### Objectif visé
Modifiez les lignes des enregistrements en remplaçant "computer-use agent" par "GUI automation agent", sans rien changer d'autre.

------ Données enregistrées ------

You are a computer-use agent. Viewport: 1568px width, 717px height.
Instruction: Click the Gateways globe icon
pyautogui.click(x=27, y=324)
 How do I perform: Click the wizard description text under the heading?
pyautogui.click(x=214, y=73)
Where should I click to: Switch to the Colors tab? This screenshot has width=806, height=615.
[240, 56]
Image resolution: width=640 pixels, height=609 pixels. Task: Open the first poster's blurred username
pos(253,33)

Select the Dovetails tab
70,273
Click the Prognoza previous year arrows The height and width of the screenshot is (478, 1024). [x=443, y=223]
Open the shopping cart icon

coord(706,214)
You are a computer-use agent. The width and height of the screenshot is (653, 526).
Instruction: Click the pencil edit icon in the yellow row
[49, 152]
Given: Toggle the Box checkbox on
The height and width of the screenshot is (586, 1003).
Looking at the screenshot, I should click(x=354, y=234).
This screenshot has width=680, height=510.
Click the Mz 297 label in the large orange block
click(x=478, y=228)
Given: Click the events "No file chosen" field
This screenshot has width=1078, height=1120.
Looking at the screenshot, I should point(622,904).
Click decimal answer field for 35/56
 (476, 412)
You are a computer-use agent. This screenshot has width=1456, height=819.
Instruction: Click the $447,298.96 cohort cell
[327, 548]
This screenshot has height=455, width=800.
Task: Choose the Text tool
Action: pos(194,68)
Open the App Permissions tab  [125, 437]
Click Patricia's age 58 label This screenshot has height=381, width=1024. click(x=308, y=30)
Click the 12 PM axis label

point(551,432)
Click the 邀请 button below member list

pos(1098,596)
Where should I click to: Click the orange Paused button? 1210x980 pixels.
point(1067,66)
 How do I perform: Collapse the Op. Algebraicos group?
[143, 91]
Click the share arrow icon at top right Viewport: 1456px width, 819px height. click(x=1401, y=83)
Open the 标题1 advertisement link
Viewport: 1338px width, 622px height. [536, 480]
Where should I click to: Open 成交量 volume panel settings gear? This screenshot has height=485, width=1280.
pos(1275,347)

------

### Réponse attendue
You are a GUI automation agent. Viewport: 1568px width, 717px height.
Instruction: Click the Gateways globe icon
pyautogui.click(x=27, y=324)
 How do I perform: Click the wizard description text under the heading?
pyautogui.click(x=214, y=73)
Where should I click to: Switch to the Colors tab? This screenshot has width=806, height=615.
[240, 56]
Image resolution: width=640 pixels, height=609 pixels. Task: Open the first poster's blurred username
pos(253,33)

Select the Dovetails tab
70,273
Click the Prognoza previous year arrows The height and width of the screenshot is (478, 1024). [x=443, y=223]
Open the shopping cart icon

coord(706,214)
You are a GUI automation agent. The width and height of the screenshot is (653, 526).
Instruction: Click the pencil edit icon in the yellow row
[49, 152]
Given: Toggle the Box checkbox on
The height and width of the screenshot is (586, 1003).
Looking at the screenshot, I should click(x=354, y=234).
This screenshot has width=680, height=510.
Click the Mz 297 label in the large orange block
click(x=478, y=228)
Given: Click the events "No file chosen" field
This screenshot has width=1078, height=1120.
Looking at the screenshot, I should point(622,904).
Click decimal answer field for 35/56
 (476, 412)
You are a GUI automation agent. This screenshot has width=1456, height=819.
Instruction: Click the $447,298.96 cohort cell
[327, 548]
This screenshot has height=455, width=800.
Task: Choose the Text tool
Action: pos(194,68)
Open the App Permissions tab  [125, 437]
Click Patricia's age 58 label This screenshot has height=381, width=1024. click(x=308, y=30)
Click the 12 PM axis label

point(551,432)
Click the 邀请 button below member list

pos(1098,596)
Where should I click to: Click the orange Paused button? 1210x980 pixels.
point(1067,66)
 How do I perform: Collapse the Op. Algebraicos group?
[143, 91]
Click the share arrow icon at top right Viewport: 1456px width, 819px height. click(x=1401, y=83)
Open the 标题1 advertisement link
Viewport: 1338px width, 622px height. [536, 480]
Where should I click to: Open 成交量 volume panel settings gear? This screenshot has height=485, width=1280.
pos(1275,347)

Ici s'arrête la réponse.